Print the lines from the line with "You are a GUI" up to and including the line with "Click the My", character for character, and only those lines.

╭─ INPUT DATA

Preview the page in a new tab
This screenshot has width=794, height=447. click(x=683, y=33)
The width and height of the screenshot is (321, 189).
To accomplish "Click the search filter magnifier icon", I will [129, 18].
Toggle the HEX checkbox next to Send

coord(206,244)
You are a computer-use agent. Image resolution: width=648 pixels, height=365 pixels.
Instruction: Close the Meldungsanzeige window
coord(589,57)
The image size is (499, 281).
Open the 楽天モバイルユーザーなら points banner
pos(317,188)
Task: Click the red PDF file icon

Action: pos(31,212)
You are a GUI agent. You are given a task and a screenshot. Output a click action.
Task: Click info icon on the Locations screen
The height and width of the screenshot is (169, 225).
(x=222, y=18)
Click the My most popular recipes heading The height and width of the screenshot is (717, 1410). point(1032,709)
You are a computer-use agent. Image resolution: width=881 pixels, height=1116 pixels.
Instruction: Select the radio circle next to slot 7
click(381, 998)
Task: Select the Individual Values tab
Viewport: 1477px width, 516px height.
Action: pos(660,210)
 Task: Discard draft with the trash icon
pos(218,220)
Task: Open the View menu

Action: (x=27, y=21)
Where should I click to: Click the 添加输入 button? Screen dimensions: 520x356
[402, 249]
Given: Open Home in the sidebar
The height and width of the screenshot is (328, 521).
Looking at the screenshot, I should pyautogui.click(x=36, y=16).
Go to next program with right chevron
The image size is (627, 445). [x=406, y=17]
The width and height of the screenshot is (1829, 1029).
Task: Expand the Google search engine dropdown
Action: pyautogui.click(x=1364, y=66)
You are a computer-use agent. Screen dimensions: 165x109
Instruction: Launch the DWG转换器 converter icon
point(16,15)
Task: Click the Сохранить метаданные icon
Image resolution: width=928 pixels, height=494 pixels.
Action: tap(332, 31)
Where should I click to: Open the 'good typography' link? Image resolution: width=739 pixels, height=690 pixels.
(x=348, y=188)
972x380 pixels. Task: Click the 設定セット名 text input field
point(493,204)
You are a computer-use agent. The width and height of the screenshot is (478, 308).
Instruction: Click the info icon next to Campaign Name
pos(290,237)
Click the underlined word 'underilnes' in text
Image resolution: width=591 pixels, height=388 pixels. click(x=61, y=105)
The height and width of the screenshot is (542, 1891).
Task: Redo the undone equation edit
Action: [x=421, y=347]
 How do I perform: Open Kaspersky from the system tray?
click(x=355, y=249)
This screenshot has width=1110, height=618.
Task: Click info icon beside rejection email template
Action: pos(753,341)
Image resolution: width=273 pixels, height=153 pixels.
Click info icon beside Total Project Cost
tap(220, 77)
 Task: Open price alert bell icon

╰─

## SOLUTION FOR THIS EXERCISE
You are a GUI agent. You are given a task and a screenshot. Output a click action.
Task: Click info icon on the Locations screen
The height and width of the screenshot is (169, 225).
(x=222, y=18)
Click the My most popular recipes heading The height and width of the screenshot is (717, 1410). point(1032,709)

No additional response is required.